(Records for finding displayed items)
----
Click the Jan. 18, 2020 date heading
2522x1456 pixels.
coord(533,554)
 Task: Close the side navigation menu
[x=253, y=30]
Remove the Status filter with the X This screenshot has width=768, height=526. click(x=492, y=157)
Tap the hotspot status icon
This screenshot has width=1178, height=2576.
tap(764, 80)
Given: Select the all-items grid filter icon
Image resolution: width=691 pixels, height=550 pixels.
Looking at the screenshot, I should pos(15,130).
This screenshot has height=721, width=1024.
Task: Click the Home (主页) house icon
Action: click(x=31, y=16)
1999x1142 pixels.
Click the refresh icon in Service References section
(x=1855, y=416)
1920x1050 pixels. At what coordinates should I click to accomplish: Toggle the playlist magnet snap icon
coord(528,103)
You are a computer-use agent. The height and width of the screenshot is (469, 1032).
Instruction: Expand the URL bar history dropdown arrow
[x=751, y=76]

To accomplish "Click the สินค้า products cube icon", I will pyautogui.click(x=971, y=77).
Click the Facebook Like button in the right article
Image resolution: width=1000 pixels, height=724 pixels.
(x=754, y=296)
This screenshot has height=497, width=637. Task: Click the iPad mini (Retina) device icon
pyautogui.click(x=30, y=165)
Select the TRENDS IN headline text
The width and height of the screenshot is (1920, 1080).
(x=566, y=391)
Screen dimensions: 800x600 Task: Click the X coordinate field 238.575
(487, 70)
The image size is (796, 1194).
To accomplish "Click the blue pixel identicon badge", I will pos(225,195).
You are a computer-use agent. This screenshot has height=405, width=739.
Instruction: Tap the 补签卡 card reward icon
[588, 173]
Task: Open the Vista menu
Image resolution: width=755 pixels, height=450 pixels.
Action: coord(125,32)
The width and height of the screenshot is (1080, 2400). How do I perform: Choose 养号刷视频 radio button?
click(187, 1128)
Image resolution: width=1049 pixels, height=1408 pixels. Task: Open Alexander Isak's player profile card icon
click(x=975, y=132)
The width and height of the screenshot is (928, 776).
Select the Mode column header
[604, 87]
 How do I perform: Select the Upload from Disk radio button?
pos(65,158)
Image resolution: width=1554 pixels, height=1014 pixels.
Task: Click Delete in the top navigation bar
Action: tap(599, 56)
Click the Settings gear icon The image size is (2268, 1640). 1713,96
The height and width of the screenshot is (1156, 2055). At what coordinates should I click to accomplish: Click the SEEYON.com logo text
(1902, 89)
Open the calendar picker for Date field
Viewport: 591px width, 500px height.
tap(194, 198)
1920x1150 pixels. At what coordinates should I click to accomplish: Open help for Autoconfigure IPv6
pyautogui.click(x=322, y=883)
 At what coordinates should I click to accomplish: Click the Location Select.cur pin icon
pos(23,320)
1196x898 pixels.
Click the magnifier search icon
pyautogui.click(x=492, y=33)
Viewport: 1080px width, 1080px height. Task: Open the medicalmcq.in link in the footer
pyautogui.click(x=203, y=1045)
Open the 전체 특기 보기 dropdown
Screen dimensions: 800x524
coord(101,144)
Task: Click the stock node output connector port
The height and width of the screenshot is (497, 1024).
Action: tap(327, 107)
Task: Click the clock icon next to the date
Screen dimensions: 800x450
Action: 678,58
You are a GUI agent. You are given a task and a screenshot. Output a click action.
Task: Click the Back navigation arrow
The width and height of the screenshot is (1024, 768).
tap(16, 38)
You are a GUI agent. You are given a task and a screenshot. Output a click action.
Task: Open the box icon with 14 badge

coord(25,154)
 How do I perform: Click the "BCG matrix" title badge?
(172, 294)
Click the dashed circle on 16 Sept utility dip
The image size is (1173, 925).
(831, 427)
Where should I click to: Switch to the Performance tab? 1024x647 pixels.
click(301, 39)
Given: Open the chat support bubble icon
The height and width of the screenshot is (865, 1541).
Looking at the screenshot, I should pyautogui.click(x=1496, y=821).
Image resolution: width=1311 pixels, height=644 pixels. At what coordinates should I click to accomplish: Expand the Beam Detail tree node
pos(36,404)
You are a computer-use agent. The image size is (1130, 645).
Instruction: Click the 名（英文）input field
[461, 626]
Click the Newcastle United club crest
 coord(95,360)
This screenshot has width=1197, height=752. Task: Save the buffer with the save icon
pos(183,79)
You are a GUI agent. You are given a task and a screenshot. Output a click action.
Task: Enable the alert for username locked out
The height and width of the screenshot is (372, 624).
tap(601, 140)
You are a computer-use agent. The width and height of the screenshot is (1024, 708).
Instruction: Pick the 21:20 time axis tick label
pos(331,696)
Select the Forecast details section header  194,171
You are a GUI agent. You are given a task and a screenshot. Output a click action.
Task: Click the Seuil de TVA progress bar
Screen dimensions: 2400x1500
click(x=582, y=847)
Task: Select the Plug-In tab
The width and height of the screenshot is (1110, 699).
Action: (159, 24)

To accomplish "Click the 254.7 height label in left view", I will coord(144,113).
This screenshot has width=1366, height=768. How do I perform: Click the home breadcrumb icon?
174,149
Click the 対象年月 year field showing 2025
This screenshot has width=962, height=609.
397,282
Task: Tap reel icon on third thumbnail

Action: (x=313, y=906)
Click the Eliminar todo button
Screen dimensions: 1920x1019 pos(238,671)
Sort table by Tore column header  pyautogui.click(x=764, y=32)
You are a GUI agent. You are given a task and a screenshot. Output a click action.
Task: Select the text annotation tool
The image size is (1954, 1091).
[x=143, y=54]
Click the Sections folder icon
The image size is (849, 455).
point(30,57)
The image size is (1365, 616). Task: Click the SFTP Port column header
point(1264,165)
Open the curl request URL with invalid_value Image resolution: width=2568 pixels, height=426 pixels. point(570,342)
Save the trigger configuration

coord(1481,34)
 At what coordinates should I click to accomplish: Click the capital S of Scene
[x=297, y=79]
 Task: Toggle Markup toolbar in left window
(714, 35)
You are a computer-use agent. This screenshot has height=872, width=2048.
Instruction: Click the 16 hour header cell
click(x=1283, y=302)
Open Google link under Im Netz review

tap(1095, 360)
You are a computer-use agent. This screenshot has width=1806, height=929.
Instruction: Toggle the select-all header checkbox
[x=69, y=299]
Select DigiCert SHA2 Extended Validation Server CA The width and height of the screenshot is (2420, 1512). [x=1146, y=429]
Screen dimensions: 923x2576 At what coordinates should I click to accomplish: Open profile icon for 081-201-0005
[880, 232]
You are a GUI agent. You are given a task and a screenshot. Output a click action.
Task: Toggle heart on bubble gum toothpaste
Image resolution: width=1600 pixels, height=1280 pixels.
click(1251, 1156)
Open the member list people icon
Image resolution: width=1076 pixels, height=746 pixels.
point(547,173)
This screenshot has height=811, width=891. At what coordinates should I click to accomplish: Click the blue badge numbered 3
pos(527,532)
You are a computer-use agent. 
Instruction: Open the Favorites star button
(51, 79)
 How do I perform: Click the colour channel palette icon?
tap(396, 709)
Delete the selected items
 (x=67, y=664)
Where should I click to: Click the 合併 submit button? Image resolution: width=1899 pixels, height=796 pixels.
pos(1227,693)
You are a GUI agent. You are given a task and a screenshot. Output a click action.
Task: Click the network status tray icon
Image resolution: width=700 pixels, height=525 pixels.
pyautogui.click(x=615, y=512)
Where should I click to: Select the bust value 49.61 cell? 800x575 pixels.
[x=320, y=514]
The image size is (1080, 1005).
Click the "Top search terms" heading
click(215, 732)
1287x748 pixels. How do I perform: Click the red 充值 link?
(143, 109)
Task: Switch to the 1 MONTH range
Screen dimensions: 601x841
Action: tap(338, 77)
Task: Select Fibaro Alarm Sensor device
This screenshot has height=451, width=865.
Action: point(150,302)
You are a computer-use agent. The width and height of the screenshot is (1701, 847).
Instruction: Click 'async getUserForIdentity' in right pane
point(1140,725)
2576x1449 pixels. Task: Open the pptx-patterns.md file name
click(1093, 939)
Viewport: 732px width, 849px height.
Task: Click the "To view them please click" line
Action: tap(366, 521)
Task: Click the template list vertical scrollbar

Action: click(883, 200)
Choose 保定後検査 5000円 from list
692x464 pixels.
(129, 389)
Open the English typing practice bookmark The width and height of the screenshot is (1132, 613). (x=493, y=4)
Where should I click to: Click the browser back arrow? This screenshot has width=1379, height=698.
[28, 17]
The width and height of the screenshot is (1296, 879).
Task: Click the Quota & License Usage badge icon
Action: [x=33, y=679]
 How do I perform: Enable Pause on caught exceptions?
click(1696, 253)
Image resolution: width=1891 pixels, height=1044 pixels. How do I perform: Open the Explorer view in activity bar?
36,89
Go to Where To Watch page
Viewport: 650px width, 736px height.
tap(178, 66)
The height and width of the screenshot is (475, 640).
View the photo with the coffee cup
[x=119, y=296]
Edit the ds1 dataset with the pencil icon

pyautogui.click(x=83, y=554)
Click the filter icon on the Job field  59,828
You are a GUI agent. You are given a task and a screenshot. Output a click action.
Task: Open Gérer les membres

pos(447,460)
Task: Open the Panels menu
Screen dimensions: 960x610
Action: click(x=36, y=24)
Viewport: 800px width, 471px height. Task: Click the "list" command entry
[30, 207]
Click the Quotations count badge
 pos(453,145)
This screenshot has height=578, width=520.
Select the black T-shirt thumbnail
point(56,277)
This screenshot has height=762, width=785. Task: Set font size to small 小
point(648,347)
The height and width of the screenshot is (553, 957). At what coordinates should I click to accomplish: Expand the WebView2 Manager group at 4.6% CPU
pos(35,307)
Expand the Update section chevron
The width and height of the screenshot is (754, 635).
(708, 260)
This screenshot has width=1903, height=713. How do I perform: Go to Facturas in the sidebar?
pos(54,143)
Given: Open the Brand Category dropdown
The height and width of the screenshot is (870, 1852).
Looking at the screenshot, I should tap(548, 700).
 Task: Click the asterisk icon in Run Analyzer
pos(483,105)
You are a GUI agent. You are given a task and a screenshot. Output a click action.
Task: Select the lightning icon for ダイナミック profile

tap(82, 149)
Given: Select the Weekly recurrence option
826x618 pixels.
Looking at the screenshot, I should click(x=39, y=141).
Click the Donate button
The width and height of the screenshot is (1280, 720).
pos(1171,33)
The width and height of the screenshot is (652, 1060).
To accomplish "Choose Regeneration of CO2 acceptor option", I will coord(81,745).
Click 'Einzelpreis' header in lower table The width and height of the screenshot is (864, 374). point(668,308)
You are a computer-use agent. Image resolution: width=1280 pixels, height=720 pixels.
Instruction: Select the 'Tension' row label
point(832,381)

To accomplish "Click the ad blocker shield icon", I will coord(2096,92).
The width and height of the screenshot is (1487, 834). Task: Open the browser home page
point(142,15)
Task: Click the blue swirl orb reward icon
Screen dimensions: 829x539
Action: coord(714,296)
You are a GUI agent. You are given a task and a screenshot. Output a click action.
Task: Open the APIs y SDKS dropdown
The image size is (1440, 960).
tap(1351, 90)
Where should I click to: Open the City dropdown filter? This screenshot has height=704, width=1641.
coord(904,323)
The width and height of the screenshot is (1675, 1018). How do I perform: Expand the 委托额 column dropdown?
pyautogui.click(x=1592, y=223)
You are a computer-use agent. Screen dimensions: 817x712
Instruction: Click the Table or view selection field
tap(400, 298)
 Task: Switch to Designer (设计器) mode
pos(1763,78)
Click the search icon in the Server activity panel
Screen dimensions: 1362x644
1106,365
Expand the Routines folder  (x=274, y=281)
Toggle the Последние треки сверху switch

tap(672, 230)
----
[PROBLEM DETAILS]
Repeat the lines of the data above between the line holding "Click the Eliminar todo button" and the line holding "Sort table by", inclusive.

[RESULT]
Click the Eliminar todo button
Screen dimensions: 1920x1019 pos(238,671)
Sort table by Tore column header  pyautogui.click(x=764, y=32)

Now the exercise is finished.